Redeeming USDC for USD is as easy as minting the token, except the process is reversed.
Unlike the most popular stablecoin Tether, creators of the USD Coin are obligated to provide full transparency and work with a range of financial institutions to maintain full reserves of the equivalent fiat currency. All USDC issuers are required to regularly report their USD holdings, which are then published by Grant Thornton LLP.
Dogecoin is a parody cryptocurrency created by entrepreneur Jackson Palmer and software engineer Billy Markus in 2013. In an interview, Palmer said the idea for the project came from two internet tabs he had open on his computer at the time: one with a viral internet meme and the other with a list of the recently added cryptocurrency projects. Palmer jokingly coined the phrase “Dogecoin” to himself and took to his Twitter account to post the now-infamous line, “Investing in Dogecoin, pretty sure it’s the next big thing.”

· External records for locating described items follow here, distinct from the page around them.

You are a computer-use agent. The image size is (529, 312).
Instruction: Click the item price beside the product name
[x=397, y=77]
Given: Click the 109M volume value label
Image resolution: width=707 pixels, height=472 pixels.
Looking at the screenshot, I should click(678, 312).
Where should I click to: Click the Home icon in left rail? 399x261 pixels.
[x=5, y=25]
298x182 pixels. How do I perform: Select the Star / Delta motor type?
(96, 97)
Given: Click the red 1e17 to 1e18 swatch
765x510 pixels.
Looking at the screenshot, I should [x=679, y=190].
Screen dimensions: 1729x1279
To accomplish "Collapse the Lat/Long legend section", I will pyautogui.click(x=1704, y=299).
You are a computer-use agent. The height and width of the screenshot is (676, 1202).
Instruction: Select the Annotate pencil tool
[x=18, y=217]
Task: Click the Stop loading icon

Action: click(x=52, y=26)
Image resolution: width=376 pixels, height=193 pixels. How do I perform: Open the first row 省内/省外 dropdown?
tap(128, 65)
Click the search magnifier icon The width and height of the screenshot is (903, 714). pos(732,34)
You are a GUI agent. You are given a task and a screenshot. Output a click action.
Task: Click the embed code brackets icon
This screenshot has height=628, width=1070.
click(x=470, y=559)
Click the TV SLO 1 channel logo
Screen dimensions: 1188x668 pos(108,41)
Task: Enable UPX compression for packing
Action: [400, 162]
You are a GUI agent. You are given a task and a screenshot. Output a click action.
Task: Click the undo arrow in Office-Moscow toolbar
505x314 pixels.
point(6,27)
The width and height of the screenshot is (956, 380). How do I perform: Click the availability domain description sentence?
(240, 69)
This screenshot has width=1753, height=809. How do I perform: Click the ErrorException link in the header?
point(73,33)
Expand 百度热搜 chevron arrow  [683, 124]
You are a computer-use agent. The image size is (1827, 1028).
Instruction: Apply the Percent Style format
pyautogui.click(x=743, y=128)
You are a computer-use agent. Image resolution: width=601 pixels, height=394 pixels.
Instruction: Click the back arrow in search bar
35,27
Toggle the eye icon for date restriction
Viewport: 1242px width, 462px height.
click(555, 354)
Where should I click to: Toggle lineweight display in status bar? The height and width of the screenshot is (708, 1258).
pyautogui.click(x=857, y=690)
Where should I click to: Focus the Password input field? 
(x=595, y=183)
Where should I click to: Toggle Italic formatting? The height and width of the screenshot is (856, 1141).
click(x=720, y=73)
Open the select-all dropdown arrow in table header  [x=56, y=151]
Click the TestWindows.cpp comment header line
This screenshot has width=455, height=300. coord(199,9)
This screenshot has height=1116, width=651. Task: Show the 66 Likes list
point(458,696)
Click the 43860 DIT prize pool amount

It immediately sparked interest from the meme-fueled crypto community. However, Dogecoin was initially designed to be “as ridiculous as possible,” in keeping with its parody theme and to prevent people from actually using it over the long term.
In early 2021, Dogecoin gained cult status on Reddit’s WallStreetBets message board—the prime instigator behind the GameStop affair in January—where enthusiasts had promised to propel its value “to the moon” (that was before all discussion of crypto was banned on the subreddit).
All holders carry an identical copy of the Dogecoin blockchain ledger. Like other cryptocurrencies, Dogecoin’s blockchain network uses cryptography to keep all transactions secure. People called miners use computers to solve complex equations in order to process transactions and record them on the Dogecoin blockchain. Dogecoin uses a “proof of work” system. In exchange for processing transactions and supporting the blockchain ledger, miners earn additional Dogecoin.
Dogecoin may be used for payments and purchases, but it’s not a very effective store of value. This is chiefly because there is no lifetime cap on the number of Dogecoins that may be created by mining. The cryptocurrency is highly inflationary, by design.